▶ **Exercise objective**
From the line containing "Instruction: Click the" through the last line of the data, both ends included, write out every line exactly; omit the pictures.

▶ **Supplied data**
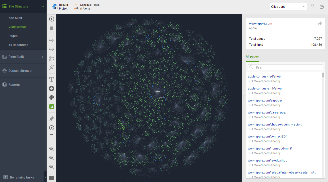Click the add node plus icon

(52, 19)
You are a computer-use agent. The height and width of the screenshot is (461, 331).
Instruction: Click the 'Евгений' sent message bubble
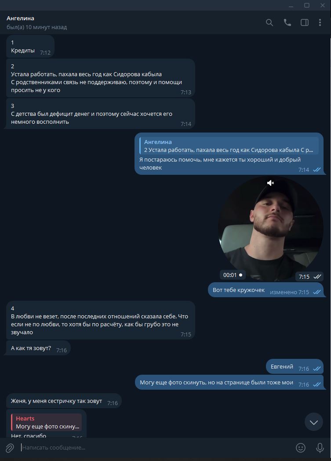pyautogui.click(x=282, y=367)
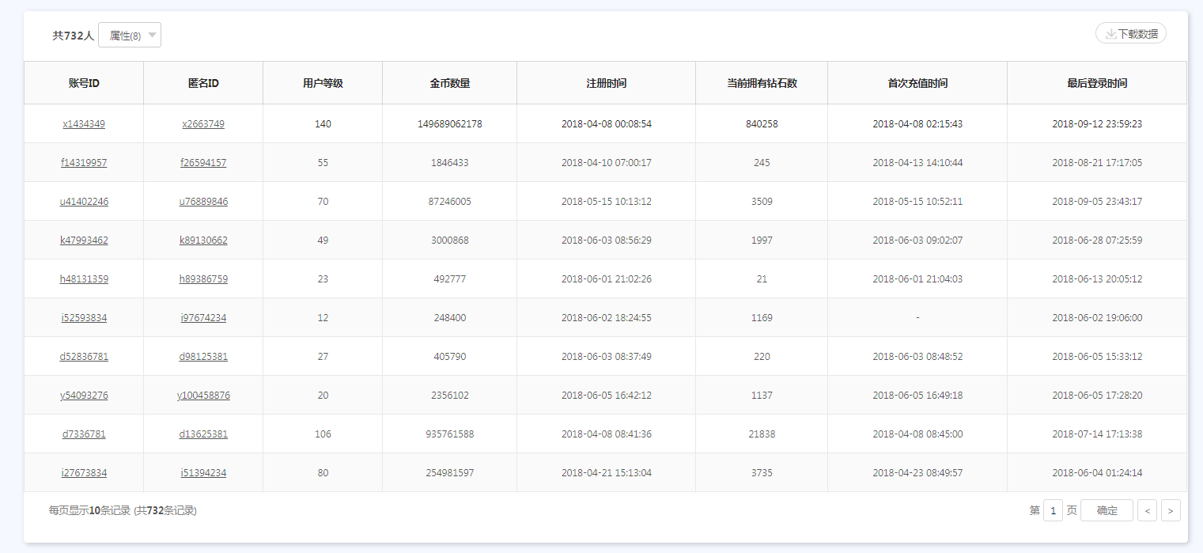Open account ID x1434349 link
The height and width of the screenshot is (553, 1203).
click(84, 124)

▶ **Answer to the exercise**
Instruction: Click the 'Евгений' sent message bubble
pyautogui.click(x=282, y=367)
Open account ID x1434349 link
The height and width of the screenshot is (553, 1203).
click(84, 124)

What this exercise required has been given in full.